* **SELECTED TEXT**:
☆ ☆ ☆ ☆ ☆ ☆ ☆
Although the IRS can't conduct estimates for
Tax Year 2009, other statistics in this paper suggest that these time burdens
and costs are unlikely to go down significantly anytime soon.
Corporate
Tax Compliance Costs Equal 54 Percent of Corporate Income Taxes
NTU estimates that the cost for compliance by
corporations is $159.4 billion. To put that figure into perspective, it represents
54 percent of corporate income taxes collected in FY 2008 and 89 percent
of estimated collections for the current fiscal year.
Here is how NTU calculated this estimate. The
IRS National Taxpayer Advocate reports the total paperwork burden for all
income taxes is 7 billion hours (the total Treasury paperwork burden of 7.75
billion hours could include paperwork for non-income taxes as well as financial
regulations). A recent IRS Federal Register filing indicated that individual income tax
filings,
including various self-employment forms, accounted for 3.8 billion hours,
leaving a corporate income tax paperwork burden of approximately 3.2 billion
hours for 2008. The cost of the labor was derived by adjusting a Tax Foundation
estimate of the hourly wage for tax accountants for inflation to $49.82.
U.S. Tax
Burden Hours Rank 65th Worldwide
The United States now ranks an embarrassing 65th worldwide
(out of 181 countries surveyed) for time spent complying with corporate tax
filings, according to a 2009 study jointly published by the accounting firm
PricewaterhouseCoopers and the World Bank.
The study examined tax compliance burdens faced
by a hypothetical flower pot manufacturer and retailer with 60 employees. It
estimates that such a company in the U.S. would spend 187 hours filing taxes. By
comparison, companies in Hong Kong, United Kingdom, or France would spend
just 80, 105, and 132 hours, respectively.
Tellingly, the U.S. did even worse when ranked
by total tax rate alone – 92nd out of 181. A total of 36
countries made corporate taxpaying easier last year by cutting rates or streamlining
filing processes. America was not among them.
The 24,000-Page
Tax Return
If you think your tax return is difficult, be
thankful you're not in charge of taxes at General Electric. In 2006, this
leading corporation filed what is believed to be the nation's longest tax
return, over 24,000 pages had it been printed on paper. It was filed as part
of a new mandate that large corporations file their tax returns electronically.
Paid Professionals
Now Prepare Most Tax Returns
As the tax system's complexity has grown, more
taxpayers have turned to their computers or to professionals to prepare their
returns. The number of taxpayers using paid professionals has soared by approximately
65 percent since 1980 and by 31 percent since 1990. While some of this increase
can be attributed to rising incomes, most of it is likely due to complexity.
Unless something is done to permanently address
(as opposed to enacting one-year "patches") the growing number of taxpayers
subject to the Alternative Minimum Tax (AMT), the use of preparers will likely
rise significantly. Nearly 80 percent of taxpayers with AMT liabilities use
paid preparers.
☆ ☆ ☆ ☆ ☆ ☆ ☆
* **SET TASK 1**: Copy the stretch of the tax compliance text from "The study examined" through "not among them.", renaming "flower pot manufacturer" as "furniture maker".
* **SET TASK 2**: According to the tax compliance text, how many hours would the hypothetical company in the U.S. spend filing taxes?
The listing is separate material, unrelated to the tax compliance text.

* **INFORMATION SUPPLIED**:
☆ ☆ ☆ ☆ ☆ ☆ ☆
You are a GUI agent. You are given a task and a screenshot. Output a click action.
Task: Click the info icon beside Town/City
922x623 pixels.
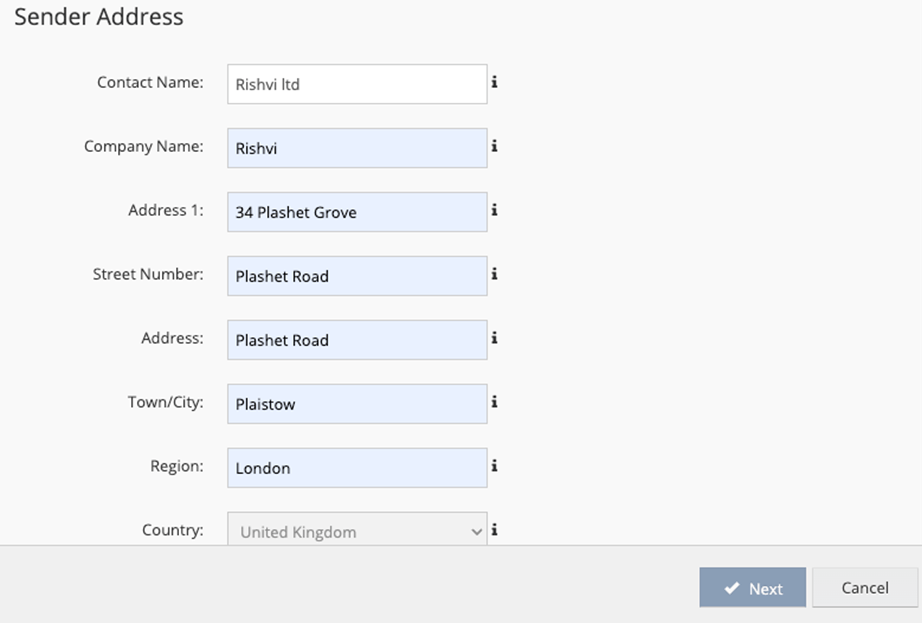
☆ ☆ ☆ ☆ ☆ ☆ ☆
* **TASK RESPONSE 1**:
The study examined tax compliance burdens faced
by a hypothetical furniture maker and retailer with 60 employees. It
estimates that such a company in the U.S. would spend 187 hours filing taxes. By
comparison, companies in Hong Kong, United Kingdom, or France would spend
just 80, 105, and 132 hours, respectively.
Tellingly, the U.S. did even worse when ranked
by total tax rate alone – 92nd out of 181. A total of 36
countries made corporate taxpaying easier last year by cutting rates or streamlining
filing processes. America was not among them.

* **TASK RESPONSE 2**: 187 hours